Cambrigde Analytica, donde solo importa el poder y el dinero

La compañía ha puesto contra las cuerdas a Facebook

Las oficinas de Cambridge Analytica en Londres
Las oficinas de Cambridge Analytica en Londres

redacción / la voz

Una cámara oculta de Channel 4 resume en apenas unos segundos la esencia de Cambridge Analytica (CA), la firma que ha puesto contra las cuerdas a Facebook. Lo más importante es el poder. Y para conseguirlo, es imprescindible el dinero. Mucho dinero. En enero del 2018, haciéndose pasar por un emisario de Sri Lanka, el reportero del canal televisivo se sienta ante Alexander Nix, el director ejecutivo de la empresa, y Mark Turnbull, su número 2. Los dos ejecutivos repasan su lista de éxitos: la campaña del «leave» en el brexit, Trump, las elecciones de la India, Nigeria, Argentina, Kenia... Y desgranan alguna de las claves de sus éxitos, que se reducen fundamentalmente a dos: las noticias falsas y el descrédito de sus rivales. «A veces, si no se encuentra nada, basta con crear pruebas falsas. Las ucranianas son guapísimas», explica Nix sobre el uso de la prostitución y los sobornos para desprestigiar a los adversarios políticos.

Alexander Nix tiene una larga experiencia en comportamientos que bordean varias líneas rojas. A sus 42 años, este hombre nacido en el multirracial Notting Hill se codea con la élite política británica desde su infancia. Estudió en el elitista colegio de Eton, por cuyas aulas pasa lo más granado de la nobleza y el empresariado británico. Trabajó como analista financiero en México y desde el 2003 se incorporó a SCL, la matriz de la que dependía Cambridge Analytica.

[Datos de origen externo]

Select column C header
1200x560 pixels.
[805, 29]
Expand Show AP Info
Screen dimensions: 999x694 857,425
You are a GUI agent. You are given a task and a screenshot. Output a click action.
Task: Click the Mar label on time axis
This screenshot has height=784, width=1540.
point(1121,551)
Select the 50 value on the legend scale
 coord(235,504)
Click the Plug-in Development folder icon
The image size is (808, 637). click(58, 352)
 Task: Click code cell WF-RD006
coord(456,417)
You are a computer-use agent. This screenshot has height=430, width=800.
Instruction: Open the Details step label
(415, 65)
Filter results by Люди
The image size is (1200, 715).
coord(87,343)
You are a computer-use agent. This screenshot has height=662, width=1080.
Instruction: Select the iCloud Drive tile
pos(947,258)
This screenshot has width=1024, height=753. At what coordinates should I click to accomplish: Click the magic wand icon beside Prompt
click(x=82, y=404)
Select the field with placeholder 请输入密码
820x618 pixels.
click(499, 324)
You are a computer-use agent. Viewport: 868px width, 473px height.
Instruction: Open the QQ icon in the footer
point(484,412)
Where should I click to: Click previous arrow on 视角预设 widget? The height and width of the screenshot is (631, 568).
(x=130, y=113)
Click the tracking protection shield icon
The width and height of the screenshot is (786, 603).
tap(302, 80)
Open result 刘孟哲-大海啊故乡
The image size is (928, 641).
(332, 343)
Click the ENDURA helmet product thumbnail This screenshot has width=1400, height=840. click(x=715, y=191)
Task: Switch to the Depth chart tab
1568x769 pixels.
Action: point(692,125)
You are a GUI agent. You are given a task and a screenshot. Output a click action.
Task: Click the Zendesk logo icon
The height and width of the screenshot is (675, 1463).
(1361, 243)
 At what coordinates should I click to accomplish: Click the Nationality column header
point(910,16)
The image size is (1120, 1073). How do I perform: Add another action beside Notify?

Esta empresa entró en escena al comprar un modelo de análisis de datos que dos profesores de la universidad del mismo nombre habían desarrollado y cuya utilidad para el uso en el campo de las acciones políticas pronto adivinaron Nix y sus colaboradores más cercanos.

Explotando los contactos de Nix y los conocimientos en los nuevos sistemas de segmentación de mercados y el análisis de datos, consiguió una elevada cartera de clientes. Poco importaba la ideología. Así, en el caso del Reino Unido, empezaron apostando por los liberales hasta su desplome. Luego vendieron su método al ultra Nigel Farage y, según la prensa inglesa, en los últimos meses se han convertido en el sostén de los conservadores de Theresa May, aunque esta lo negó ayer. «Se dirigieron al anterior Gobierno. Nosotros no les hemos contratado», aseguró un portavoz de Downing Street ayer por la tarde.

Cambios de caballo

Tampoco en Estados Unidos tuvieron escrúpulos en cambiar de caballo hasta tres veces Nix y sus socios. Robert Mercer, el principal financiador de CA, les llevó hasta las filas de Ted Cruz, al que simultanearon en las primarias republicanas con otro reputado representante del sector más derechista del partido, Ben Carson. Cuando Carson y Cruz se quedaron sin opciones, acudieron raudos a ponerse al servicio de Donald Trump. Jared Kushner, el marido de Ivanka, les abrió las puertas del magnate tras un primer intento con Corey Lewandowsky, uno de los miembros del gabinete del neoyorquino, donde ya trabajaba Steve Bannon.